Authors: Additional contributors to the study include Guangsen Shi, Lijuan Xing, David Wu, Bula J. Bhattacharyya, Thomas McMahon, S.Y. Christin Chong and Andrew Krystal of UCSF; Christopher R. Jones of the University of Utah; and Jason A. Chen, Giovanni Coppola and Daniel Geschwind of UCLA.
Funding: The research was supported by the NINDS Informatics Center for Neurogenetics and Neurogenomics (grant P30 NS062691), several NIH grants (NS099333, NS072360, NS104782 and P30 DK063720) and the William Bowes Neurogenetics Fund.

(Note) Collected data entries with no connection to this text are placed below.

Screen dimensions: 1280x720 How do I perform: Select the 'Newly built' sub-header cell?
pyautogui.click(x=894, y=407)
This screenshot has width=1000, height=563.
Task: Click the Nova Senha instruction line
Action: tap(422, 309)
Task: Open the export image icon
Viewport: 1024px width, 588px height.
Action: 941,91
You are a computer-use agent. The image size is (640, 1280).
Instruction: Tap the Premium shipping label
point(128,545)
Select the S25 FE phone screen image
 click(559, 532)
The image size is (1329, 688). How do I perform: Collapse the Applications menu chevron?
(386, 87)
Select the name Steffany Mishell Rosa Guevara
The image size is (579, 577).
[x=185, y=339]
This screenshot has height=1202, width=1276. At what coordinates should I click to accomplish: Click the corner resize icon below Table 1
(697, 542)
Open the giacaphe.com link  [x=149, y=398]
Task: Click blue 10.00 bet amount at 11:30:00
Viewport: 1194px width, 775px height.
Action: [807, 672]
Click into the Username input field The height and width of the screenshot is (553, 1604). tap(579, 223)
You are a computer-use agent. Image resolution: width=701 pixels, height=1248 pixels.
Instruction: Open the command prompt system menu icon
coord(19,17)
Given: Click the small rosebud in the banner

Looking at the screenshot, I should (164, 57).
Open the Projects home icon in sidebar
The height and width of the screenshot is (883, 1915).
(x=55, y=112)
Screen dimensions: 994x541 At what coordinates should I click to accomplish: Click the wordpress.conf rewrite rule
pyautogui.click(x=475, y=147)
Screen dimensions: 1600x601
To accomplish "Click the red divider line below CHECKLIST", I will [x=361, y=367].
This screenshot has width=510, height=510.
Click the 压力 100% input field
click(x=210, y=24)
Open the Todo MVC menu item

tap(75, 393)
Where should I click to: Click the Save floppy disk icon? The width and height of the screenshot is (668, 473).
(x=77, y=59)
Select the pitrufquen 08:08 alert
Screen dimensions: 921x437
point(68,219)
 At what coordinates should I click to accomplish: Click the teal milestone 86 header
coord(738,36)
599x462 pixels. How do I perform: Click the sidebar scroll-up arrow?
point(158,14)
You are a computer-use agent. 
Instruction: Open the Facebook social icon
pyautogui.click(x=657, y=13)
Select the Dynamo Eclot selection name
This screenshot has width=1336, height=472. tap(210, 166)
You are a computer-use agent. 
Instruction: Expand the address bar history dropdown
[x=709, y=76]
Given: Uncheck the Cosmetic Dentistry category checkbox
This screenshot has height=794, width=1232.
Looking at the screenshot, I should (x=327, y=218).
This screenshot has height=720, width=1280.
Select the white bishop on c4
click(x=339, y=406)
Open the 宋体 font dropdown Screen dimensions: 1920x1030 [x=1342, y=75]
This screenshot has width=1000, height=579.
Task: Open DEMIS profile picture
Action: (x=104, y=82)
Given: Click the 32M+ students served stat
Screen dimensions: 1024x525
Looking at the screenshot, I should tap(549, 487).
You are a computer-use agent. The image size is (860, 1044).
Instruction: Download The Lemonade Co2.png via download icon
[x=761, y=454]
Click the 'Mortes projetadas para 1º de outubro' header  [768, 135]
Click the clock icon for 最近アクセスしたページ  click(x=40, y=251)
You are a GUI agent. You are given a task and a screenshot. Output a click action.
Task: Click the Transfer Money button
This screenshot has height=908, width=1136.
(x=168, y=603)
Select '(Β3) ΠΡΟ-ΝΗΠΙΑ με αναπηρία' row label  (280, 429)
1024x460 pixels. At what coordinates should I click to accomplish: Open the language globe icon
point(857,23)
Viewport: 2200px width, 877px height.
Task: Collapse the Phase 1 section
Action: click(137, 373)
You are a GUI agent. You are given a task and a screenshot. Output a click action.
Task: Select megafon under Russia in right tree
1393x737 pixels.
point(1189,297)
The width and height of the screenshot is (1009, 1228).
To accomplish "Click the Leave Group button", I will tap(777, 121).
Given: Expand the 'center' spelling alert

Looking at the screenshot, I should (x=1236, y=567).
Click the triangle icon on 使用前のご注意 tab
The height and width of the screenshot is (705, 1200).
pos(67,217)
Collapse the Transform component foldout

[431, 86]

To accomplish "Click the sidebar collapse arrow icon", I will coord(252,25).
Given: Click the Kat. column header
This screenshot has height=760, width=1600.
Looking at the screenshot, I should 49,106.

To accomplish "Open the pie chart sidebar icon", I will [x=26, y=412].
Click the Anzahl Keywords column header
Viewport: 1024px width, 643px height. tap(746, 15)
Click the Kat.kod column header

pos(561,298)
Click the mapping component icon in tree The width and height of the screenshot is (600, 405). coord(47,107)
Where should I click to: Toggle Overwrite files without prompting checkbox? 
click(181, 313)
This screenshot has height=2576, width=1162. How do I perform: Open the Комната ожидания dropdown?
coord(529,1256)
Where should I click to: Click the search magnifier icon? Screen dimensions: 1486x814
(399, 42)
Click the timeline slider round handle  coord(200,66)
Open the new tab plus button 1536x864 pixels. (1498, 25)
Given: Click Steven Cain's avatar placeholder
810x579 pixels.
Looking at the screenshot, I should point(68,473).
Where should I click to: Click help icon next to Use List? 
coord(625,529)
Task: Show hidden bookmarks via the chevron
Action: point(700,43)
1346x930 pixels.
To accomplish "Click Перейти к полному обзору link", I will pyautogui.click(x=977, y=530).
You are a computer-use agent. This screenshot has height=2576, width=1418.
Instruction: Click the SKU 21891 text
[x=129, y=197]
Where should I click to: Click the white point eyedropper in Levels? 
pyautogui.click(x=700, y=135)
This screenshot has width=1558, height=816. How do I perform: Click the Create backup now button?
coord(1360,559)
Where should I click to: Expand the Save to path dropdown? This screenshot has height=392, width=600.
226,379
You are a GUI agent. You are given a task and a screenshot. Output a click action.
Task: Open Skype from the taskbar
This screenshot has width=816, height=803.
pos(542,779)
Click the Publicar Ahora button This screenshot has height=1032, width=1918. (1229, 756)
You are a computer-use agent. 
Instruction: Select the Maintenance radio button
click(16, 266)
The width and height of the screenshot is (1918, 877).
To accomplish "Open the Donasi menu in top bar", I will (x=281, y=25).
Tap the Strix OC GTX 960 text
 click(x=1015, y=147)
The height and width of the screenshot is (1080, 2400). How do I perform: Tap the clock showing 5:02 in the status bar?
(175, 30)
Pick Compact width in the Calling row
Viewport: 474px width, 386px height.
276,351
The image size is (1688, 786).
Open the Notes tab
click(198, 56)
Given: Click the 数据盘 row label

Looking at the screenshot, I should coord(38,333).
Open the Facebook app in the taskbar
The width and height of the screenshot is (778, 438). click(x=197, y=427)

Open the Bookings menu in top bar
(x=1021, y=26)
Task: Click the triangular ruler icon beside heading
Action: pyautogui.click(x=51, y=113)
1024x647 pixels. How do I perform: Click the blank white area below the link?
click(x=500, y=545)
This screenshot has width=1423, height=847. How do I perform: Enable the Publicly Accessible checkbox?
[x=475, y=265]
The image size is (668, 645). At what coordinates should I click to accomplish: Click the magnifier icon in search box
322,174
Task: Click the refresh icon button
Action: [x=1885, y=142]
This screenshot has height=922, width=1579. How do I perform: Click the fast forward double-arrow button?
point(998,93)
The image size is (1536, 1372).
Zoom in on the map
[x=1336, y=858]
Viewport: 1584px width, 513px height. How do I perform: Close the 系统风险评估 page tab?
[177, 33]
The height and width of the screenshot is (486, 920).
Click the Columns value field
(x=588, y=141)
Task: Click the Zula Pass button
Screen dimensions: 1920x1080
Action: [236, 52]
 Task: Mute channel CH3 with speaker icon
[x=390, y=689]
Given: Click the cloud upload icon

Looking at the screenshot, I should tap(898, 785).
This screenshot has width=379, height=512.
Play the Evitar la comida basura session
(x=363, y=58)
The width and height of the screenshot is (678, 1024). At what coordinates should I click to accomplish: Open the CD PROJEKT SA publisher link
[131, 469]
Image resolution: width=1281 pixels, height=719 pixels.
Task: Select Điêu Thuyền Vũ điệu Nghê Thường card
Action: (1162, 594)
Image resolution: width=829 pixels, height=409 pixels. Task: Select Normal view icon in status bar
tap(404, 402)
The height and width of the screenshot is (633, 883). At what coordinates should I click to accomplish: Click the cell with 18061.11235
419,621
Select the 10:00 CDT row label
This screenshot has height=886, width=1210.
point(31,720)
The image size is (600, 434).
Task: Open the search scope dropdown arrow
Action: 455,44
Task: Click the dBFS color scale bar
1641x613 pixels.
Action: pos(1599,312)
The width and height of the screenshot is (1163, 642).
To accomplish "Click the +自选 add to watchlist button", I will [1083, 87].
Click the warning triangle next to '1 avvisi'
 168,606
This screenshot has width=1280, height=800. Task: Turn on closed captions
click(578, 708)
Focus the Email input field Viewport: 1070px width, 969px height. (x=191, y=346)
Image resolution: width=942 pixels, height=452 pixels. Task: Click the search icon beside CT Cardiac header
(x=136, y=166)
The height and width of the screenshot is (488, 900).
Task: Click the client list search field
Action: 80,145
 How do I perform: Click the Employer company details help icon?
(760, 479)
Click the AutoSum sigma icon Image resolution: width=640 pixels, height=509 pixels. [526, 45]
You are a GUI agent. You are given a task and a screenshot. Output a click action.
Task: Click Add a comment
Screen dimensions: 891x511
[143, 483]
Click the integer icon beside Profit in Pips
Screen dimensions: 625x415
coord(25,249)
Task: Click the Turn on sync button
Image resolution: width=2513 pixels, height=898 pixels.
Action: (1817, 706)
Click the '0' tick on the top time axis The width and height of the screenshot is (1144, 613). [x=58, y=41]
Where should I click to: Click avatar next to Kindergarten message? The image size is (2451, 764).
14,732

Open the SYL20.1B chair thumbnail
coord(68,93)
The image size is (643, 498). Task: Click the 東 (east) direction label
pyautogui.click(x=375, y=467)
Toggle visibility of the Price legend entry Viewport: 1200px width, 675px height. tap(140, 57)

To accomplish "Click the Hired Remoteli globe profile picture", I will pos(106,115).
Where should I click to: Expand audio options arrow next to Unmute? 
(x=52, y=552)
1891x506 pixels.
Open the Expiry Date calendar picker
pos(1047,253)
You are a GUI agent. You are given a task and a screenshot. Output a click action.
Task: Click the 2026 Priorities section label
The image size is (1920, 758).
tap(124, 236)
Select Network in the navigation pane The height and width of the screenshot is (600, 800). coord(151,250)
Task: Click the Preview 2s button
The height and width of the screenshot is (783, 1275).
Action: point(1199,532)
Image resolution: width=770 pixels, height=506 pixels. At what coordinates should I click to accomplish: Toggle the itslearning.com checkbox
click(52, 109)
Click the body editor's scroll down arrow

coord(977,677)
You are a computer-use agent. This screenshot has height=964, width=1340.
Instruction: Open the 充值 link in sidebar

Disclosures: The authors report no competing interests.
Source:
UCSF
Media Contacts:
Jason Alvarez – UCSF
Image Source:
The image is in the public domain.
Original Research: Open access — “A Rare Mutation of β1-Adrenergic Receptor Affects Sleep/Wake Behaviors” by Ying-Hui Fu et al., published in Neuron. DOI: 10.1016/j.neuron.2019.07.026
Abstract
A Rare Mutation of β1-Adrenergic Receptor Affects Sleep/Wake Behaviors
Highlights
• A mutation in ADRB1 leads to a natural short sleep trait in humans
• Mice engineered with the same mutation display similar short-sleep behavior
• Activity of dorsal pons ADRB1-positive neurons is associated with REM sleep and wakefulness
• The mutation increases the population activity of dorsal pons ADRB1-positive neurons
Summary
Sleep is essential to health, and many diseases are linked to long-term poor sleep quality. To harness sleep as a means to improve health and treat sleep-related disorders, a deeper understanding of sleep regulation is needed. This study identifies a rare mutation in the β1-adrenergic receptor gene in humans who require fewer hours of sleep. In cultured cells, the mutation reduces receptor stability and dampens signaling. Mice carrying the mutation exhibit short-sleep behavior, and ADRB1-expressing neurons in the dorsal pons are active during REM sleep and wakefulness. Experimental activation of these neurons induces wakefulness, and the mutation alters their activity. These findings underscore the important role of β1-adrenergic receptors in sleep/wake regulation.